AI Papers Reader

Personalized digests of latest AI research

View on GitHub

Long-context LLMs can now cite their sources

Large language models (LLMs) are getting better at understanding and responding to complex questions, but they still struggle with hallucinations, where they invent information or cite sources incorrectly. A new paper by researchers at Tsinghua University and Zhipu AI proposes a novel approach called LongCite that enables LLMs to generate responses with fine-grained, sentence-level citations, making them more reliable and trustworthy.

The paper first introduces LongBench-Cite, a new benchmark for assessing LLMs’ performance on long-context question answering with citations (LQAC). LongBench-Cite reveals that existing LLMs struggle with this task, often producing citations that are irrelevant, incomplete, or too coarse-grained. The researchers also found that in-context learning, where the LLM is prompted with the question and context before generating an answer, generally results in lower-quality responses compared to vanilla long-context question answering.

To address these shortcomings, the researchers propose CoF (Coarse to Fine), a novel pipeline for automatically constructing high-quality SFT (supervised fine-tuning) datasets for LQAC. CoF leverages off-the-shelf LLMs to generate long-context QA instances with precise sentence-level citations in four steps:

  1. Generating long-context QA instances: CoF uses the Self-Instruct method to generate queries and answers from a given long text material.
  2. Generating chunk-level citations: The LLM is then used to identify relevant chunks of text from the given material, providing coarse-grained citations for each statement in the answer.
  3. Extracting sentence-level citations: The LLM then extracts precise sentence-level citations from each chunk by identifying supporting sentences.
  4. Filtering: The researchers discard instances with too few citations to ensure that the LLM is generating factual-grounded responses.

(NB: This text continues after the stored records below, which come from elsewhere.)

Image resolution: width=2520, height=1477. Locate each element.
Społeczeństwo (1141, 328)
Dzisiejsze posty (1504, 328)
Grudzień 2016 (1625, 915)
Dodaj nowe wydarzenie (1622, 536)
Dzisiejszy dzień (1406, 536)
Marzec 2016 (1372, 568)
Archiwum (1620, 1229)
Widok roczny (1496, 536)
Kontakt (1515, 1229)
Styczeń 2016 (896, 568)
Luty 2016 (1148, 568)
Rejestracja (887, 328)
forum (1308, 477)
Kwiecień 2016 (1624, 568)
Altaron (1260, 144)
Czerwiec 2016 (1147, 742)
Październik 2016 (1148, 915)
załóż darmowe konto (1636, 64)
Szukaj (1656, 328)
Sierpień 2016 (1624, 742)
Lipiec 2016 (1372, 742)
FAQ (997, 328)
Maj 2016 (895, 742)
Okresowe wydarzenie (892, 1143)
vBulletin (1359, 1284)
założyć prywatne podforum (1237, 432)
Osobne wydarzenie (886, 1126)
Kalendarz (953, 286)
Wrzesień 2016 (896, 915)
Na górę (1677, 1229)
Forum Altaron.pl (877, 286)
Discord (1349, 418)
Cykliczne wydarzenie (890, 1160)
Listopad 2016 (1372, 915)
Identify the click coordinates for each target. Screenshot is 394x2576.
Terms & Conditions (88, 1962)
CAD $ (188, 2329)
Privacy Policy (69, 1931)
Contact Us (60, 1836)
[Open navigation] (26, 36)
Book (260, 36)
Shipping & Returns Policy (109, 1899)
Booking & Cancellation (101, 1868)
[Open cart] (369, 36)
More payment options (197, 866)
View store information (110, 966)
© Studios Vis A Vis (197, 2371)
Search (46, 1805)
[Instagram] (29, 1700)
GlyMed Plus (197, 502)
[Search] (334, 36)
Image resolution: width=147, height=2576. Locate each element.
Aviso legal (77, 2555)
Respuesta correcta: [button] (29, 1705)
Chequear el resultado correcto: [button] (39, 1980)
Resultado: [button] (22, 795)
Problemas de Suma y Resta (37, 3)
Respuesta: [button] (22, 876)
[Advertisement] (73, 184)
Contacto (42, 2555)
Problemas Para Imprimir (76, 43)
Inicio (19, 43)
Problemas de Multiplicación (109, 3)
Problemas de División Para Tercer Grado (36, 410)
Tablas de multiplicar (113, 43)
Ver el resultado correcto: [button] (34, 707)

Using CoF, the researchers constructed LongCite-45k, a large-scale SFT dataset for LQAC, containing 44,600 high-quality instances with contexts up to 128,000 tokens. They then fine-tuned two open-source long-context models, GLM-4-9B and Llama-3.1-8B, using LongCite-45k, resulting in LongCite-9B and LongCite-8B, respectively.

The evaluation results show that LongCite-9B and LongCite-8B outperform even advanced proprietary models like GPT-40 on LongBench-Cite. They achieve significantly better citation quality, with higher F1 scores and finer granularity, while also achieving state-of-the-art correctness on long-context question answering.

The researchers also found that SFT with citation information effectively reduces hallucinations and enables a more uniform utilization of context, leading to further improvements in response correctness. This suggests that SFT on LQAC data can significantly improve the reliability and trustworthiness of long-context LLMs.

LongCite is a significant step forward in the development of reliable and trustworthy long-context LLMs. By enabling LLMs to generate accurate responses with fine-grained citations, LongCite paves the way for more transparent and verifiable AI systems.

For example, imagine you’re researching a complex topic like the history of the internet. You could ask a LongCite-powered LLM a question like: “What were the major technological advancements that led to the development of the World Wide Web?” LongCite would not only provide a well-structured and informative answer, but it would also include citations for each sentence, allowing you to easily verify the information and explore the sources in more detail. This would help you avoid potential misinformation and build a deeper understanding of the subject.

The paper highlights the importance of citation quality in evaluating LLMs. The ability to generate accurate citations is not only crucial for ensuring the veracity of the information but also for making LLMs more transparent and accountable. This is particularly important in domains like law, finance, and healthcare, where trust and accuracy are paramount.

LongCite is a promising step towards making LLMs more reliable and trustworthy. As LLMs become increasingly integrated into our lives, it is essential to ensure that they are capable of providing accurate and verifiable information. LongCite represents a significant step in this direction, and it is likely to have a profound impact on the future of AI.